== Data to examine

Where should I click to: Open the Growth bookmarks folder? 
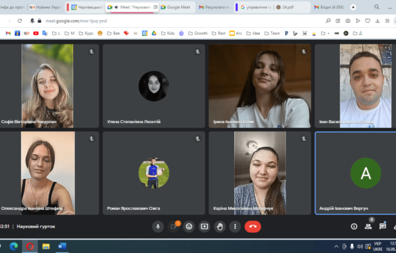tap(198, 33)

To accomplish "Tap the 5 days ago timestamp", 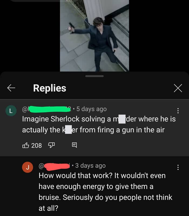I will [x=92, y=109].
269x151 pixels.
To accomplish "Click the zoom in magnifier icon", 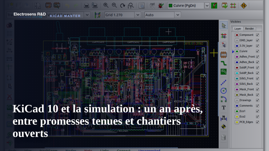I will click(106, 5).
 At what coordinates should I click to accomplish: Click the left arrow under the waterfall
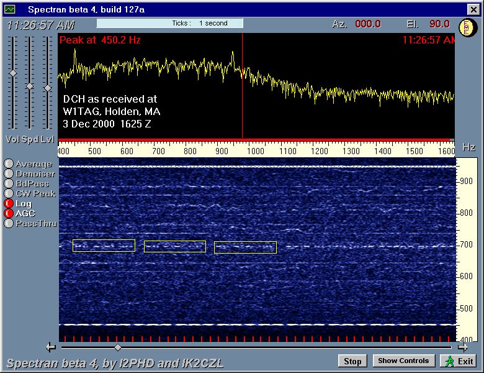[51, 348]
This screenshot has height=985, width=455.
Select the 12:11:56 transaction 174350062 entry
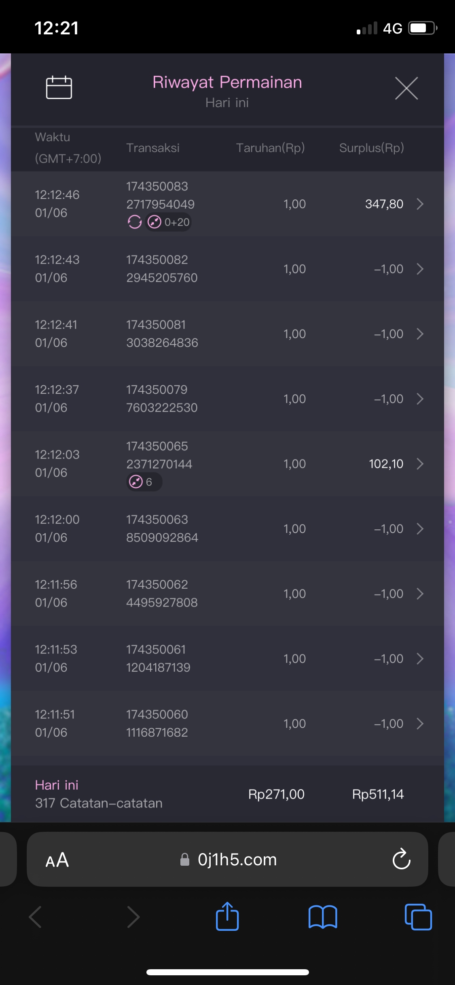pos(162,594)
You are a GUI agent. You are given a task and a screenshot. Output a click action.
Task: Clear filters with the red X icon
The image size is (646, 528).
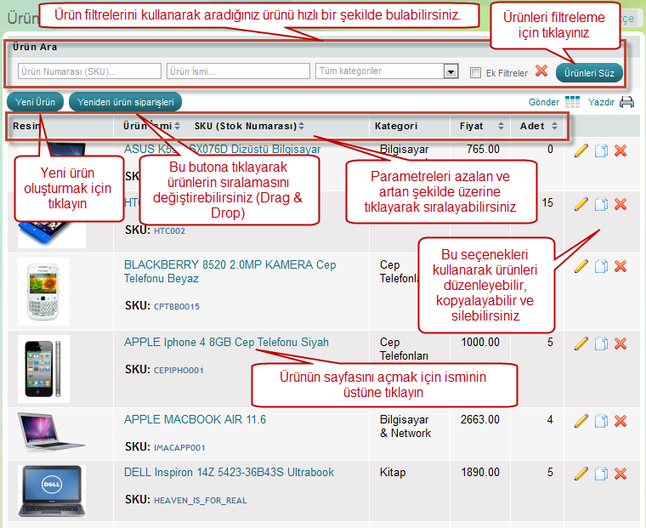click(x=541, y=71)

====

> _Your objective_
Please reproduce nothing but the lines from the one containing "At what coordinates" through the closing line of the listing, retyped word for word, pictures excluded.

> _Task response_
 At what coordinates should I click to accomplish: Click the left arrow under the waterfall
[51, 348]
This screenshot has height=985, width=455.
Select the 12:11:56 transaction 174350062 entry
pos(162,594)
You are a GUI agent. You are given a task and a screenshot. Output a click action.
Task: Clear filters with the red X icon
The image size is (646, 528).
click(x=541, y=71)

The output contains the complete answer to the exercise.